Jobs in the tech sector are getting more and more coveted these days thanks to them paying more and offering more stability in a challenging economy.
However, there’s a glaring lack of diversity in this job sector with Black and Latino people only making up a minute fraction of its workforce. That’s bound to change soon though as coding academies work to debug the diversity gap in the tech industry.
At the forefront of this movement is All Star Code, a nonprofit organization focused on offering learning opportunities for young men of color who want to code. It currently runs a summer program that imparts coding skills and networking guidance to selected applicants.
All Star Code’s executive director Danny Rojas believes that minorities shouldn’t just be consumers of new technology but also be the creators of it. Thus, he finds it important to provide people of color with skills and access to the tech sector at a young age.
According to the United States Bureau of Labor Statistics, Black people only make up 6% of all software and web developers despite them being 12% of the nation’s entire workforce. Meanwhile, Latinos only make up 5% of software and web developers even though they are 18% of the U.S. workforce.
Data also show that 77% of the founders of startups funded by venture capital firms are white.

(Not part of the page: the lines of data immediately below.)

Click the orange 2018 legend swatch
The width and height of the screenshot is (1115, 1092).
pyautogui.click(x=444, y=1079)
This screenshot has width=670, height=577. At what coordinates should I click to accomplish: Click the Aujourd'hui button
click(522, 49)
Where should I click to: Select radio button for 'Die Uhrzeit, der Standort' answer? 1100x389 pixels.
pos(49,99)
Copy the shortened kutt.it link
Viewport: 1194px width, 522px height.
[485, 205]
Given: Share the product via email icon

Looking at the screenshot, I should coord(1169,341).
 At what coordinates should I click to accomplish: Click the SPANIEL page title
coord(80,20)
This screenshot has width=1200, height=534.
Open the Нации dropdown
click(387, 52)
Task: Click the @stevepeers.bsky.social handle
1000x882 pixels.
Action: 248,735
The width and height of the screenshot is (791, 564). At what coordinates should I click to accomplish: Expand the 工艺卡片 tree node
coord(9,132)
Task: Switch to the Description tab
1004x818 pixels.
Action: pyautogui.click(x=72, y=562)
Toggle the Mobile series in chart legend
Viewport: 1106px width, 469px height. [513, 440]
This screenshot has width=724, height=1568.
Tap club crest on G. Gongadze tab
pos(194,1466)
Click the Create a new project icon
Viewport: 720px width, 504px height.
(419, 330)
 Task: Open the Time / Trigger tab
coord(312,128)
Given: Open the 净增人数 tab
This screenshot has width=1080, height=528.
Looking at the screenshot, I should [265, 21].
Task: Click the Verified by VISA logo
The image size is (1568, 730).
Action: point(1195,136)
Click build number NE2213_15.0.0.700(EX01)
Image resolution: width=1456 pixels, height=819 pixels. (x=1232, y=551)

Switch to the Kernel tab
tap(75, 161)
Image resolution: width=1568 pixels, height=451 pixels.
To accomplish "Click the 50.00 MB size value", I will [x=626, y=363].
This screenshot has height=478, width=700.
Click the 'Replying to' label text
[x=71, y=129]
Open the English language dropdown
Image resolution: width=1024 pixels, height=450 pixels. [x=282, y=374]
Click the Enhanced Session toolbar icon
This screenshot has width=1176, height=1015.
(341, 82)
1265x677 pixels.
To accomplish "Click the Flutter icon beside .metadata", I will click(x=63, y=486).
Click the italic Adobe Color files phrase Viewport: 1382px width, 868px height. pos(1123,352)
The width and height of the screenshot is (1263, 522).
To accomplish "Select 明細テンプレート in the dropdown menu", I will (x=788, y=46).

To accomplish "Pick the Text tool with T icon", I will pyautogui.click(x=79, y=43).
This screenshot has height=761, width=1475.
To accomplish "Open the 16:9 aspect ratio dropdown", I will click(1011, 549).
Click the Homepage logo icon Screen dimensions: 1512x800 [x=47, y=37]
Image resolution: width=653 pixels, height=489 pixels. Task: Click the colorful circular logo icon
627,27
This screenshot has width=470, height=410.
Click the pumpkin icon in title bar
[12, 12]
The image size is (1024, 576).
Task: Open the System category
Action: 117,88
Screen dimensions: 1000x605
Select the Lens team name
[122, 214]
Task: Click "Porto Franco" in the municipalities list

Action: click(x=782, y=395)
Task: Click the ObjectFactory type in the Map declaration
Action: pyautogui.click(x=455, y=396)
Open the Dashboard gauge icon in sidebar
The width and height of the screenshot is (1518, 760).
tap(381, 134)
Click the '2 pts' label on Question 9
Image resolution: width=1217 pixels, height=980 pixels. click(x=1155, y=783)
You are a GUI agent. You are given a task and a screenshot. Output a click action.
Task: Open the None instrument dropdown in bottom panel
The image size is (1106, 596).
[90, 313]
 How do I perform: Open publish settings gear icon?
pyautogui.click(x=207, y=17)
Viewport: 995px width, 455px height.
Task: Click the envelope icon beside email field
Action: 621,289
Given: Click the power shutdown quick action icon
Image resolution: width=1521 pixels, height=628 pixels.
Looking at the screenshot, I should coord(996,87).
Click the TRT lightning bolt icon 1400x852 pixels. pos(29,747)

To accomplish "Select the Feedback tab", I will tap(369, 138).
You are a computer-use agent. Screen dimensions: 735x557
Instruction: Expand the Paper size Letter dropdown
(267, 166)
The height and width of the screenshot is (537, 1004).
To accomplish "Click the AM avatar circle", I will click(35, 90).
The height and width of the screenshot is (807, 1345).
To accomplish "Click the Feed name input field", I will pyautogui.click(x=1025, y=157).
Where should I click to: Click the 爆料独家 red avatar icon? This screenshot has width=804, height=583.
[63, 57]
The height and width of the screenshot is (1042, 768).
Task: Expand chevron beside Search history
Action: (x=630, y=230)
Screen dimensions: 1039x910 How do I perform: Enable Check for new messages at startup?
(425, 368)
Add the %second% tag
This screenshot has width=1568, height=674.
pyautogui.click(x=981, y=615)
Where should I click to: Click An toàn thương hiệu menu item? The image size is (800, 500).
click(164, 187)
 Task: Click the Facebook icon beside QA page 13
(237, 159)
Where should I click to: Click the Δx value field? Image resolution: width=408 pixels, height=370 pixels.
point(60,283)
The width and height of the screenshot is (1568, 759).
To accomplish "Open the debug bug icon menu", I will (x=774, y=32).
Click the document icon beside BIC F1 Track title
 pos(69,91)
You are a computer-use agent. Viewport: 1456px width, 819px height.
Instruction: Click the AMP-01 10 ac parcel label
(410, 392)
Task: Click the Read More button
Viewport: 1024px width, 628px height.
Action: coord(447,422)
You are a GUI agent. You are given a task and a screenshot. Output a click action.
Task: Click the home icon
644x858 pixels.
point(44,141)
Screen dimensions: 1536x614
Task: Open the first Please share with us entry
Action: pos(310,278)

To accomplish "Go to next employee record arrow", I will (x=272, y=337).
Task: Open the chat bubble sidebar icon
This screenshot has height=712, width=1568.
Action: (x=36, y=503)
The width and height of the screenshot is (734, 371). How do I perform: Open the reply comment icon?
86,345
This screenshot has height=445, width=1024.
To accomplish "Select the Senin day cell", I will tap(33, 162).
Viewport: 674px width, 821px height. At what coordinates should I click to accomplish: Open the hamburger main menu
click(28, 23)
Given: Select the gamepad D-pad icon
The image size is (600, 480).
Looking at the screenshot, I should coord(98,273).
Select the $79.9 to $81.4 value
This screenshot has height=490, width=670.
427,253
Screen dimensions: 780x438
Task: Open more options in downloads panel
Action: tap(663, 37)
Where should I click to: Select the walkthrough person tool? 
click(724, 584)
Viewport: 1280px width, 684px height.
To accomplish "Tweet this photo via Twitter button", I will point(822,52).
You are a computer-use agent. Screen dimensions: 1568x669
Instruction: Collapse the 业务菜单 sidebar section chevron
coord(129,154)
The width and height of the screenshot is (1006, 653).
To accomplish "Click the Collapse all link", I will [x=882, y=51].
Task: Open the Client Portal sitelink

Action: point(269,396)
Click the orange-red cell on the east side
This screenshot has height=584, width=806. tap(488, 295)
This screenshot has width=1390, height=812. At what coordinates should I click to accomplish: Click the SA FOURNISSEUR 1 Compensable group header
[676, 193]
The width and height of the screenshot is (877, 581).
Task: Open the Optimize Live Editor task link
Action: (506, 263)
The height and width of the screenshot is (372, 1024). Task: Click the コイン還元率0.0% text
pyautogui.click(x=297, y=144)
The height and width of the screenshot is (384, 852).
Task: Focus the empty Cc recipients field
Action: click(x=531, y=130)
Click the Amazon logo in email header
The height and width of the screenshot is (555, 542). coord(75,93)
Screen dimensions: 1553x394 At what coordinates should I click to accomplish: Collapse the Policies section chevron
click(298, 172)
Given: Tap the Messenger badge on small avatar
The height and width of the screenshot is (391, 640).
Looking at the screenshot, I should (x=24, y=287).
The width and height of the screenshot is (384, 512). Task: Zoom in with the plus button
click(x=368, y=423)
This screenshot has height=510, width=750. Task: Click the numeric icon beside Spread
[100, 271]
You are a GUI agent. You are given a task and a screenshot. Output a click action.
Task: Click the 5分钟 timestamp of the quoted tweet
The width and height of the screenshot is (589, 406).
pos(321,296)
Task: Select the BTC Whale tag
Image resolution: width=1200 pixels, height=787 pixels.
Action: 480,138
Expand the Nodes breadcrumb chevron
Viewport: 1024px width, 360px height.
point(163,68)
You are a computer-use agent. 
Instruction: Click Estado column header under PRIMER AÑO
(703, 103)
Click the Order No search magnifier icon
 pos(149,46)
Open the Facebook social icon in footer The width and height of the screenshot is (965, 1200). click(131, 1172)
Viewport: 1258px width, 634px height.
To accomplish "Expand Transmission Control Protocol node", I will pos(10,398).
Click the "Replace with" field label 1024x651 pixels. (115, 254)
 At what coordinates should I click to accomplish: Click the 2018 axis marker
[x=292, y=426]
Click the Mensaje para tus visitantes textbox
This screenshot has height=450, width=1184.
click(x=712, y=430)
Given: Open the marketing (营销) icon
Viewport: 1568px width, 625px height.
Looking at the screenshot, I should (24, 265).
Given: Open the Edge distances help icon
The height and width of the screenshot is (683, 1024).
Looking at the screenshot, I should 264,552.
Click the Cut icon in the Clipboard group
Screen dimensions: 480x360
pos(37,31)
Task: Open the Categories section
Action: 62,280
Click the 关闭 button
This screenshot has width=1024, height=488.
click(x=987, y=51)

Djassi Julien is among the many graduates of a coding boot camp sponsored by All Star Code. Now a software engineer at Google, he credits the program for sparking his interest in computer science.
He said that before All Star Code the topic was a concept that was totally foreign to him. Thankfully, the coding program opened his eyes to the power that tech has.
Julien participated in the program at 15. During the six-week boot camp, he and his classmates were tasked to recreate their favorite iPhone apps.
The experience proved to be an empowering one for him, especially the process of completing a project from concept to the final product.
The skills that programs like All Star Code’s impart isn’t limited to young people who enter the tech industry.
For example, Charley Moore, one of the few Black CEOs in the tech industry, uses his tech skills in the field of law. He is the founder and CEO of Rocket Lawyer, a company that provides online legal services to small businesses.
Moore, who is a former corporate attorney, even says that being a computer scientist can make one a better physician or lawyer.